* Exercise instructions
1. List every river or other body of water mentioned by name in the inflatable kayak thread.
2. Carry on the inflatable kayak thread from the point where it stops.
>> Start Text
# Inflatable kayaks, canoes



## mjg801 (May 18, 2007)

Why is it that I don't see more people investing in/discussing inflatable kayaks and what not. I guess since you can't stand in most of them. I just got a sevylor colorado. Haven't tried it out yet, i would assume that one must be very careful when putting in and getting out of the water (plan on wading up to my waste to put in) so as not to puncture the hull. I am a little weary. I thought the outer hull construction would be a little beefier, but it looks as if a pointed stick could easily puncture the front of the vessel. Anyway, I'm gonna put in at the scioto and see how she sails.


----------



## creekwalker (May 23, 2004)

Good luck on your maiden voyage....be sure to wear a life jacket 

Does it have multiple air chambers?


CW


----------



## mjg801 (May 18, 2007)

There are 3 air chambers. Just picked up a life jacket today after registering the boat at Ohio DNR.


----------



## Ultralight (Jun 8, 2005)

I know nothing about the Sevylor Colorado, but I will comment on my Coleman inflatable kayak. It is a cheap model - about $20 on sale - and I've had it on the Scioto and Alum coves many times. I've also floated the Olentangy in mine for several miles and had a GREAT time. For the solo adventurer, these are excellent.
>> End Text
>> Start Given material
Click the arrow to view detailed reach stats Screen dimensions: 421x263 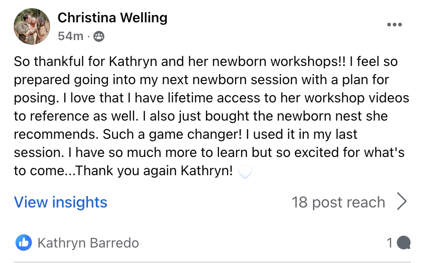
>> End Given material
* Responses for each task
1.
- Scioto
- Alum coves
- Olentangy

2.
You are correct though, they do puncture easily. I've punctured mine on a roadway guard rail as well as on sticks and branches. I've patched it with Coleman patch kits as well as "Shoe Goo". The thing still floats. I've seen my bro fish out of his with 3 of the 5 air chambers losing air - it's pretty funny to see, but he's effective on it...

Just watch out for rocks and sticks...

Oh yeah - I've been pulled around by BIG fish in mine. A big cat will take you for a ride - if you are in a hole, its pretty fun. But if you are in moving current, it becomes a bit difficult. 

Also, be prepared to deal with wind a little differently. The wind controls me much more in my Coleman than my Old Town Canoe.

Just start off in stable, calmer areas to get a feel. 

Best of luck and PLEASE, post a report of how things went. I can't wait to hear about it


----------



## snag (Dec 27, 2005)

good luck with your inflatable yak,i still like metal or f-glass under my feet,can run into junk without worry ,the price i,ve seen for those in bass pro you can get a low budget yak,gander ran a morning sale last week b-tween 6-10:30 you could get a yak and paddle for 199:00,i,m sure it wasn,t the best out there but it could be a starter one.have a safe one.............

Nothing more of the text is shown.